19 de marzo de 2026
Las ciudades tienen momentos que las definen.
El derbi que paraliza barrios enteros, la victoria inesperada que se celebra en la calle o ese partido decisivo que se comenta durante días en la oficina, en una comida familiar o en una quedada con amigos. El deporte —y especialmente el fútbol— tiene algo único: es capaz de mover a toda una ciudad. No solo a los aficionados dentro del estadio, también barrios enteros, diferentes generaciones y da lugar conversaciones que duran semanas.
El fútbol es, en realidad, uno de los territorios culturales más poderosos que existen. Y es precisamente ahí donde el patrocinio puede convertirse en algo mucho más interesante que una simple herramienta de visibilidad. Durante mucho tiempo, las marcas entendimos el patrocinio casi como un escaparate, pero hoy quienes quieren construir algo más que notoriedad saben que eso ya no es suficiente. La verdadera conexión ocurre cuando una marca logra formar parte de la cultura y de los rituales de las personas. En Cabify entendemos el patrocinio desde esa perspectiva. No como una acción puntual de visibilidad, sino como una forma de integrarnos en la vida de las ciudades en las que operamos.
Nuestra relación con clubes como el Athletic Club, el Racing de Santander, el Atlético de Madrid, el CD Leganés o el Valencia CF nace precisamente de esa idea: conectar con la vida real de las ciudades. Porque el fútbol no ocurre únicamente durante noventa minutos y en realidad empieza mucho antes.

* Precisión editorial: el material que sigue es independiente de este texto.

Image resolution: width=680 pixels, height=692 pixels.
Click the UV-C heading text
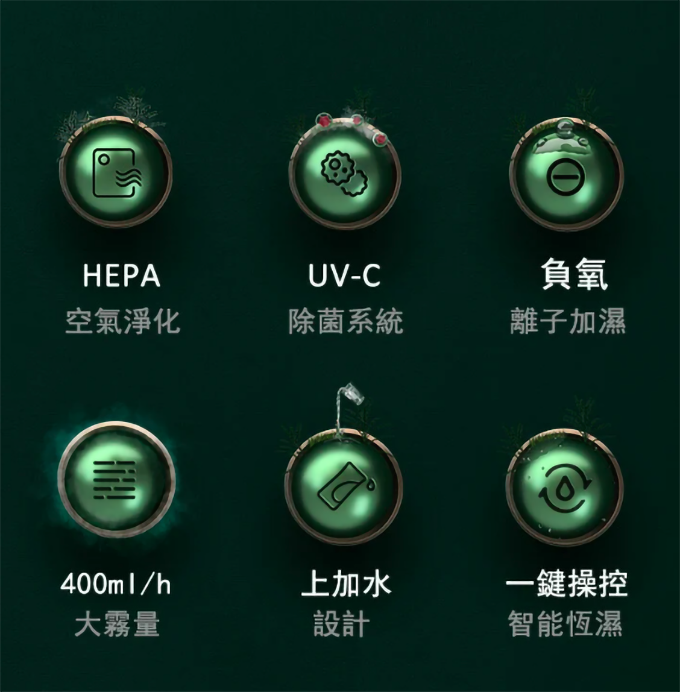[x=344, y=276]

Empieza cuando los aficionados quedan con amigos para ir al estadio. Continúa en el trayecto, comentando la alineación o debatiendo qué puede pasar en el partido. Pero el fútbol también se vive lejos del estadio: en las familias que llevan a sus hijos a entrenar entre semana, en padres y madres que reorganizan tardes y fines de semana alrededor de partidos, en pequeños sacrificios cotidianos que sostienen la pasión por el deporte desde la base. Y sigue después, cuando la comunidad analiza la jugada polémica o celebra un gol que puede cambiar una temporada. Son pequeños rituales que forman parte del pulso cotidiano de muchas ciudades.
Las marcas que entienden esos momentos tienen la oportunidad de estar presentes de una forma mucho más auténtica. No sólo acompañando el espectáculo deportivo, sino facilitando las experiencias que lo rodean.
Para Cabify, el patrocinio también tiene que ver con algo muy sencillo: estar cerca de las ciudades donde operamos y de las personas que viven en ellas. La movilidad es una infraestructura invisible que conecta la ciudad, barrios, personas y momentos. Y los días de partido esa conexión se vuelve especialmente visible. Miles de aficionados cruzan la ciudad para llegar al estadio y después para volver a casa. Como marca, estar presentes en esos momentos significa ayudar a que esos encuentros colectivos sucedan con más facilidad, a que la ciudad se mueva mejor cuando más gente quiere compartir una misma experiencia. Pero también significa algo más profundo: apoyar instituciones que forman parte del tejido social de cada ciudad.
Los clubes deportivos no son sólo organizaciones deportivas. Son espacios de identidad, pertenencia y comunidad. Muchos de ellos llevan décadas —en algunos casos más de un siglo— formando parte de la historia local. Cuando una marca se asocia con estos clubes, también se vincula a esa historia, a esos valores y, sobre todo, a las personas que forman parte de esa comunidad.
Es por esto que el patrocinio tiene una capacidad especial para acelerar el posicionamiento de una marca en una ciudad. Cuando una marca se asocia de forma consistente con instituciones locales, acaba formando parte del paisaje cultural de ese territorio. Los aficionados no solo reconocen el patrocinio: lo incorporan de forma natural a su percepción de la marca. Con el tiempo, la relación deja de sentirse como algo externo y la marca pasa a formar parte del ecosistema de la ciudad.
Para una empresa como Cabify, cuyo propósito es mejorar la movilidad urbana, esa conexión local es especialmente relevante. Nuestra actividad está profundamente ligada a la vida cotidiana de las ciudades. Y como empresa nacida en España, formar parte del pulso local no es solo una estrategia de marca: es parte de nuestra identidad. Hay pocas cosas que representen mejor el alma de una ciudad que su equipo. No hay nada más local que el club al que apoyan generaciones de aficionados, que reúne a barrios enteros y que forma parte de la historia emocional de una comunidad.
Por eso los patrocinios deportivos nos permiten reforzar ese vínculo desde un lugar muy especial: el de la emoción compartida. Y cuando una marca consigue estar presente en esos momentos, ocurre algo muy interesante. La marca deja de sentirse externa y empieza, simplemente, a formar parte de la ciudad.